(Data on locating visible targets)
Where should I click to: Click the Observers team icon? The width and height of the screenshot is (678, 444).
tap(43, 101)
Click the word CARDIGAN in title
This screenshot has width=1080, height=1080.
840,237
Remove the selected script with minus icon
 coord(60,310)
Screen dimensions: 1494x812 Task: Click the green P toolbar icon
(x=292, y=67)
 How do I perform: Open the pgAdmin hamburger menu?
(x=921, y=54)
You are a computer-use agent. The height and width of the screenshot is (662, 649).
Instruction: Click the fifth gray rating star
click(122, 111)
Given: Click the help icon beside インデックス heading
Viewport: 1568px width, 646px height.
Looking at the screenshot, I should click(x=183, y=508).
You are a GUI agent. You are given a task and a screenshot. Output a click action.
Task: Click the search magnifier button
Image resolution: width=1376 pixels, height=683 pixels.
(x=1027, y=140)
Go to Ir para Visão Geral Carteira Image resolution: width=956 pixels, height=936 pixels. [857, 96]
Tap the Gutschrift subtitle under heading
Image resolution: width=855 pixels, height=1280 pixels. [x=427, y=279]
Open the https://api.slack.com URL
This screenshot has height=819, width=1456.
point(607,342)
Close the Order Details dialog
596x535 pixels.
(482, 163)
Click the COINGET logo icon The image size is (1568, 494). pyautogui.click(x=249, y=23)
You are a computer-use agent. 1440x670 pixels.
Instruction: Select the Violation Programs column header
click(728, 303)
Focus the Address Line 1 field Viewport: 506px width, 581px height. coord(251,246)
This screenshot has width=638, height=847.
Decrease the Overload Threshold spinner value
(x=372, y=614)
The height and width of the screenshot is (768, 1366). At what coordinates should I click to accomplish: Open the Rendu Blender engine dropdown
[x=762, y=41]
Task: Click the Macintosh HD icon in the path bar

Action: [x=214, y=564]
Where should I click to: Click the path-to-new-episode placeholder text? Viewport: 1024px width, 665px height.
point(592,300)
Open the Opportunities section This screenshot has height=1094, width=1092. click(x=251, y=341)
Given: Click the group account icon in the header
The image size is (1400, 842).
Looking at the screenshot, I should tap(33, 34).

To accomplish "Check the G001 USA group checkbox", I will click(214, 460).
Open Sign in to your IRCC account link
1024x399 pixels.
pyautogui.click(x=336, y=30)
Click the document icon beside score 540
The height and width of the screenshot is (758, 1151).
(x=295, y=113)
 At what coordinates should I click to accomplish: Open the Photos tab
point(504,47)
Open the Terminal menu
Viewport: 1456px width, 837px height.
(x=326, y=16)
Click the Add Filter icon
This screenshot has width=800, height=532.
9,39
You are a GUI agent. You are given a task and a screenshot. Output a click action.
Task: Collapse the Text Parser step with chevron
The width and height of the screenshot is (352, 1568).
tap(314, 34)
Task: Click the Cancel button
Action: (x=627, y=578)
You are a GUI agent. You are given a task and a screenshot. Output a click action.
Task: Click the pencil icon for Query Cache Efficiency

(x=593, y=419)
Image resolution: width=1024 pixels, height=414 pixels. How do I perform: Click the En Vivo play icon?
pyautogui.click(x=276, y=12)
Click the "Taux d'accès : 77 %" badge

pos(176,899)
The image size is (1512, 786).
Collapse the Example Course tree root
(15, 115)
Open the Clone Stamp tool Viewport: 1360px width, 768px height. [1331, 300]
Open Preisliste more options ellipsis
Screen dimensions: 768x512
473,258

* WORK INSTRUCTIONS:
Reproduce the lines from the one containing "Task: Click the Macintosh" through the one containing "(x=295, y=113)", both ends included.

* RESULT OF THIS TASK:
Task: Click the Macintosh HD icon in the path bar

Action: [x=214, y=564]
Where should I click to: Click the path-to-new-episode placeholder text? Viewport: 1024px width, 665px height.
point(592,300)
Open the Opportunities section This screenshot has height=1094, width=1092. click(x=251, y=341)
Given: Click the group account icon in the header
The image size is (1400, 842).
Looking at the screenshot, I should tap(33, 34).

To accomplish "Check the G001 USA group checkbox", I will click(214, 460).
Open Sign in to your IRCC account link
1024x399 pixels.
pyautogui.click(x=336, y=30)
Click the document icon beside score 540
The height and width of the screenshot is (758, 1151).
(x=295, y=113)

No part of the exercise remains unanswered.